Yeşil çatılar, sürdürülebilirliğin ana ilke olarak benimsendiği günümüz mimarisinin temel ögelerinden biri olarak kabul görüyor.
Avrupa’da çok yaygın bir uygulama olan yeşil çatılar, ülkemizde ise inşaat sektörünün yeni trendi olarak dikkat çekiyor. Türkiye pazarına ilk kez 2003 yılında Onduline Avrasya öncülüğünde giren yeşil çatılara duyulan ilgi her geçen yıl daha çok artıyor. Yeşil çatıların en sık kullanıldığı ülke olan Almanya’nın sadece Stutgart kentinde 2 milyon metrekarelik yeşil çatı uygulamasına karşılık Türkiye genelindeki 500 bin metrekarelik yeşil çatı uygulaması alınması gereken çok yol olduğunu gösteriyor.
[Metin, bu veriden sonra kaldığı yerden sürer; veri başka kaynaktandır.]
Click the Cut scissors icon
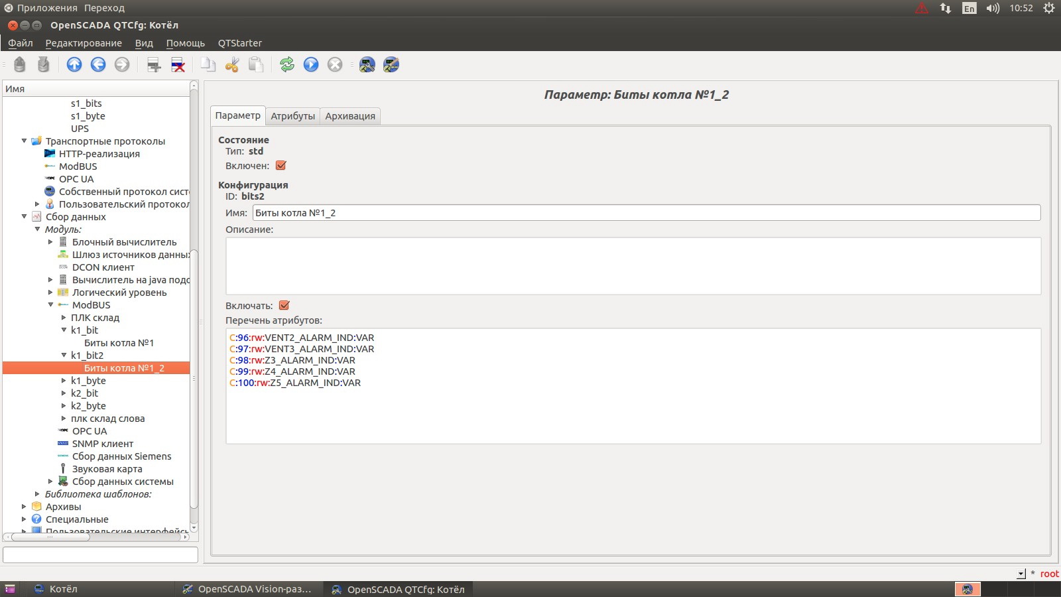 coord(231,64)
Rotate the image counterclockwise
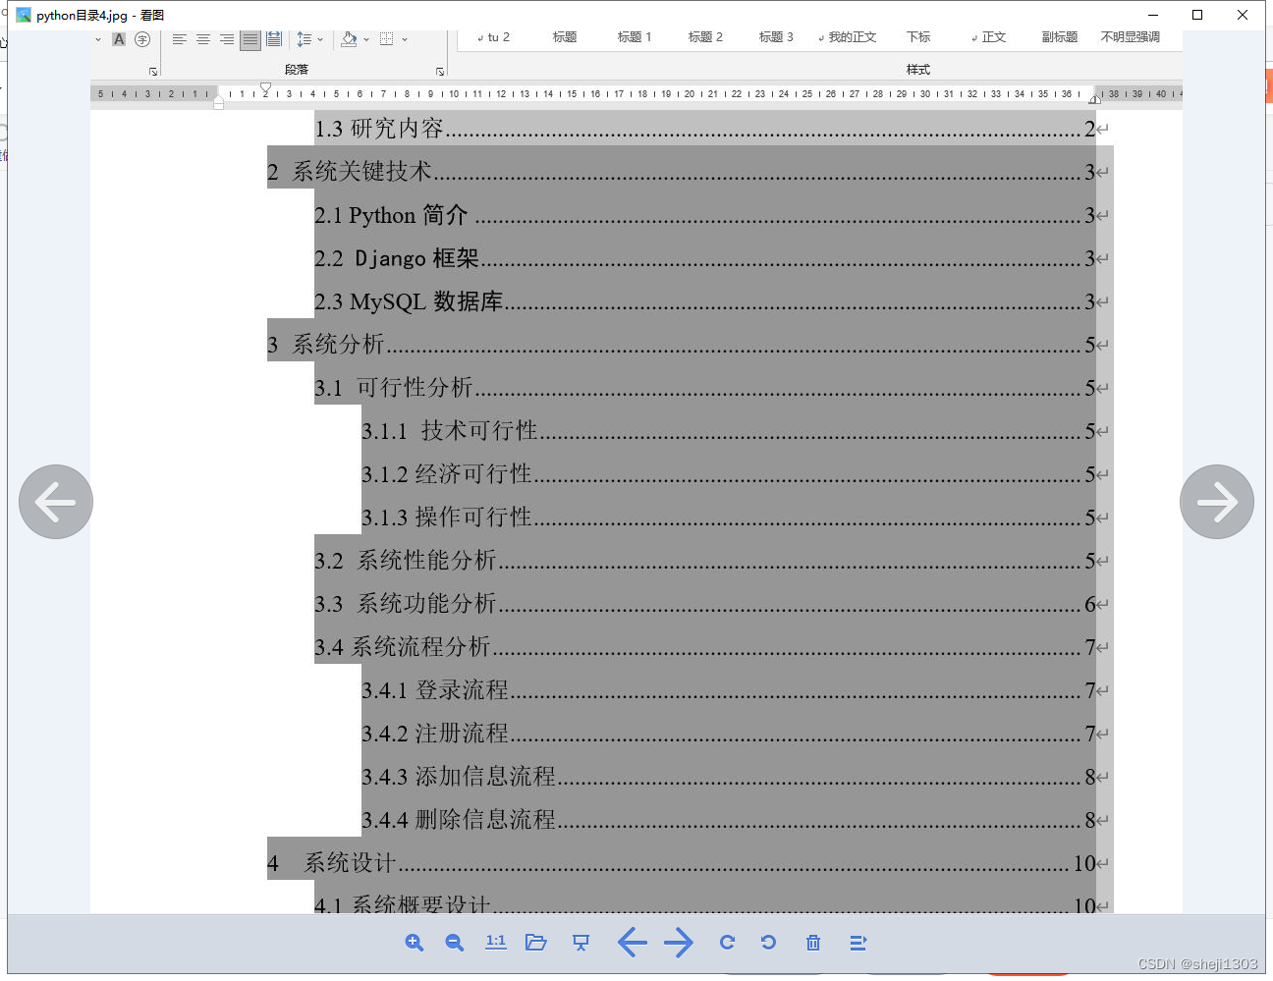Viewport: 1273px width, 981px height. [x=768, y=943]
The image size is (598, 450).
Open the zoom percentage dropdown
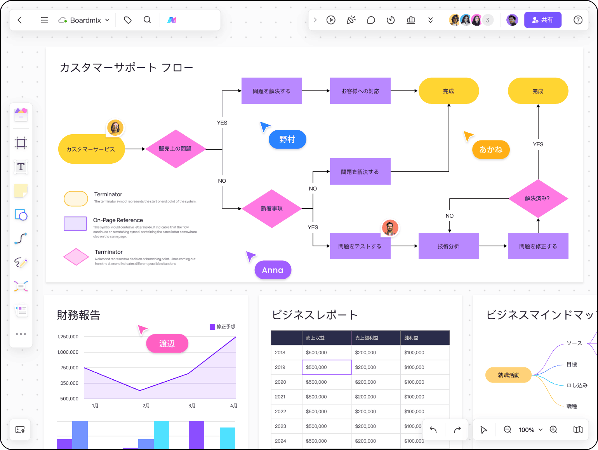pyautogui.click(x=530, y=429)
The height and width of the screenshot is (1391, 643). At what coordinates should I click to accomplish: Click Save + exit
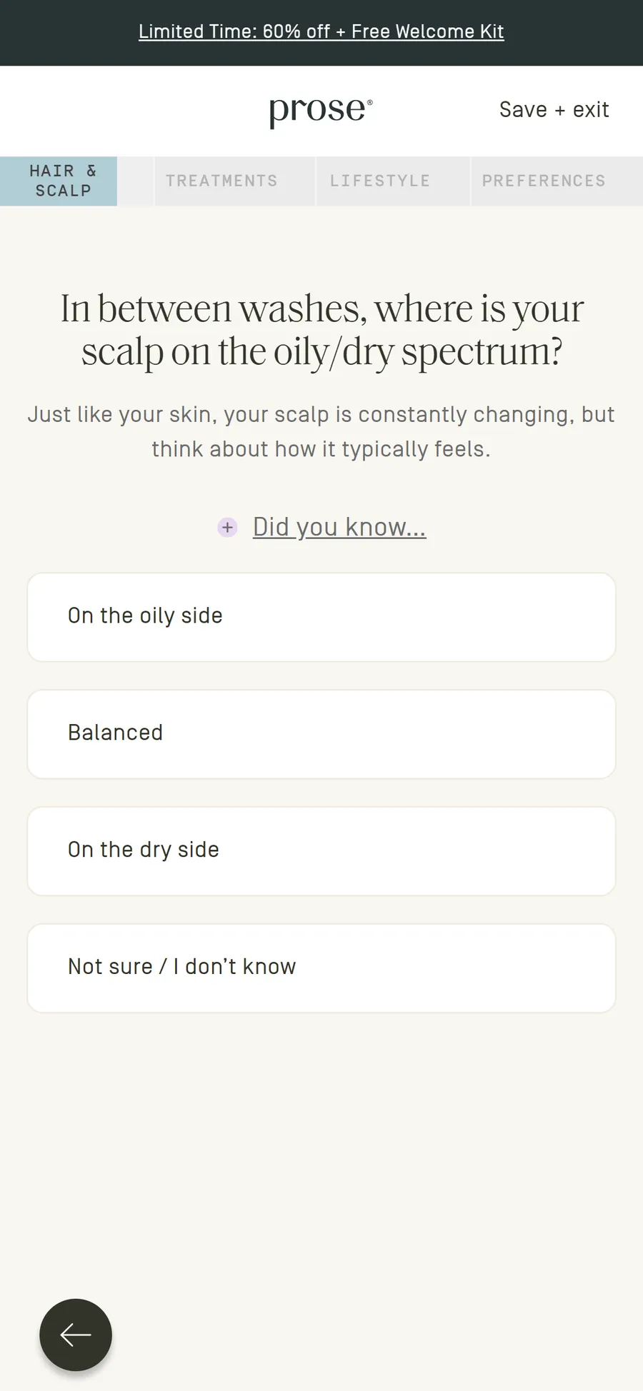[x=554, y=110]
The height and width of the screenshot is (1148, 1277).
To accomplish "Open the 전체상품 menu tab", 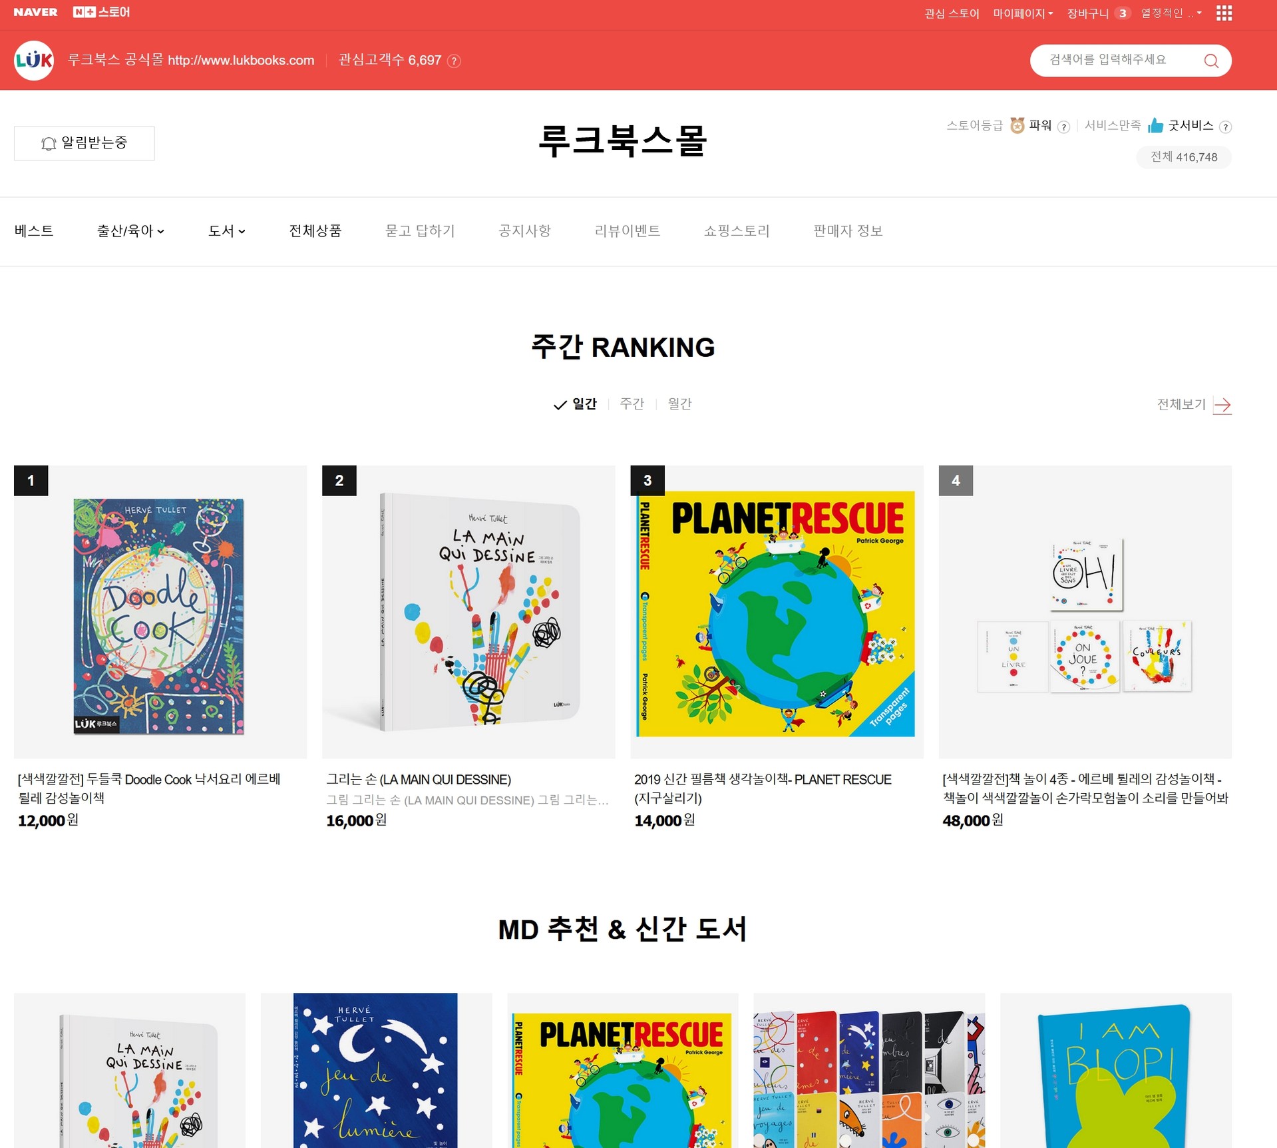I will [315, 231].
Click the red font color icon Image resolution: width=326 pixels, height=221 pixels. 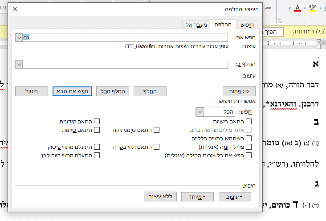click(298, 8)
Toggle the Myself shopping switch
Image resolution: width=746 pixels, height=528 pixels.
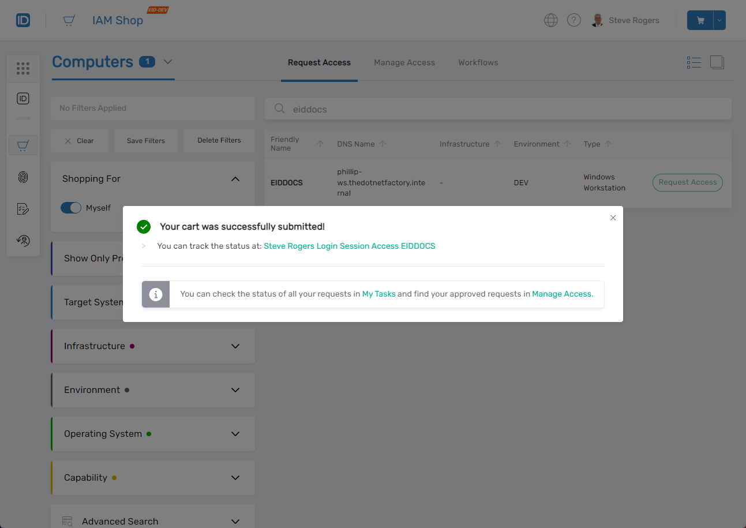coord(71,208)
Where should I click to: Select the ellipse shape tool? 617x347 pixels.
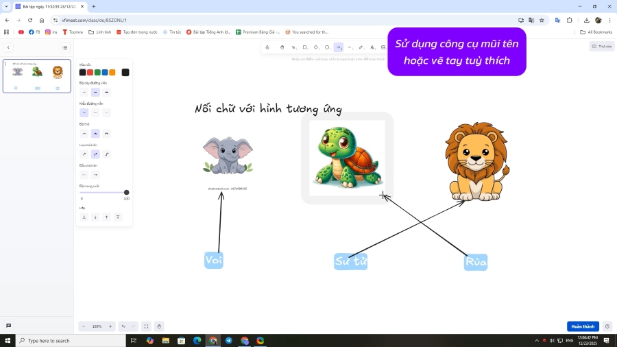(x=327, y=47)
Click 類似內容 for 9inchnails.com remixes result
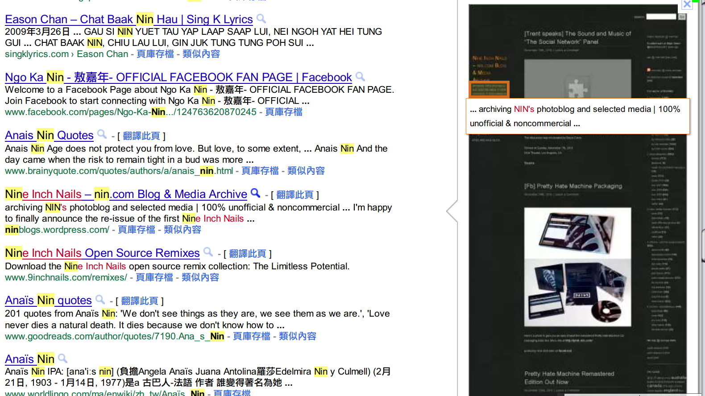Image resolution: width=705 pixels, height=396 pixels. pos(200,277)
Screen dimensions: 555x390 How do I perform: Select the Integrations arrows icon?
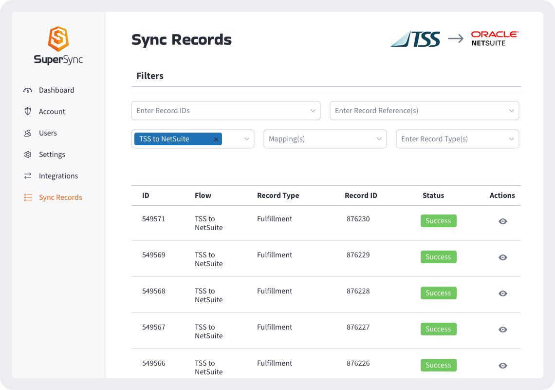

Yeşil çatıların hızlı kentleşme sonucunda eko-dengesi bozulan şehirlere yeni bir soluk kattığını belirten Onduline Avrasya Sürdürülebilir Büyüme Koordinatörü Ayşe Miray Şen: “Yeşil çatılar Türkiye için yeni bir kavram olsa da geçmişi Babil’in Asma Bahçeleri’ne kadar dayanıyor. Yapılaşma sonucu yok edilen yeşil alanların eğimli çatılar, teras çatılar ve otopark üzerlerinde yeniden kazanılması hedefi ile geliştirilen yeşil çatılar, doğal güzelliğinin yanı sıra bulunduğu ortamın oksijen miktarını artırarak havayı temizliyor. Örneğin İstanbul’da kişi başına 1,5 metrekarelik yeşil alan düştüğü ve şehirlerin yüzde 75’inin asfalt ve beton gibi geçirimsiz yüzeylerle kaplı olduğu göz önünde bulundurulduğunda yeşil çatıların önemi daha çok ortaya çıkıyor” dedi.
Sanayi tesislerinden konutlara kadar geniş bir bina yelpazesinde kullanılabilen yeşil çatı sistemlerinin Türkiye’de daha çok büyük projelerde tercih edildiğini ifade eden Ayşe Miray Şen: “Konutlara hem estetik değer katan hem de sağlıklı bir yaşam alanı oluşturan yeşil çatılar, sel baskınları, hava kirliliği, kentlerin aşırı ısınma sorunu gibi iklimsel değişikliğe neden olan olayların azaltılmasına yardımcı oluyor. Isı, su ve ses yalıtımını da destekleyen yeşil çatılar aynı zamanda çatıdan drene edilmesi gereken su miktarında da yüzde 90’a kadar tasarruf sağlıyor. Tüm bu özellikleri ile Yeşil Bina adayı projelere de katkıda bulunan yeşil çatılar ülkemizde daha çok bir prestij unsuru olarak görüldüğü için genellikle alışveriş merkezleri gibi ticari yapılarda kullanılıyor. İlk yatırım maliyeti geleneksel çatılara göre biraz daha yüksek olsa da getirileri ile aradaki farkı amorti eden yeşil çatıların bu açıdan değerlendirildiğinde sadece büyük projeler için değil konutlar için de son derece avantajlı bir uygulama olduğu görülüyor” diyerek açıklamalarına devam etti.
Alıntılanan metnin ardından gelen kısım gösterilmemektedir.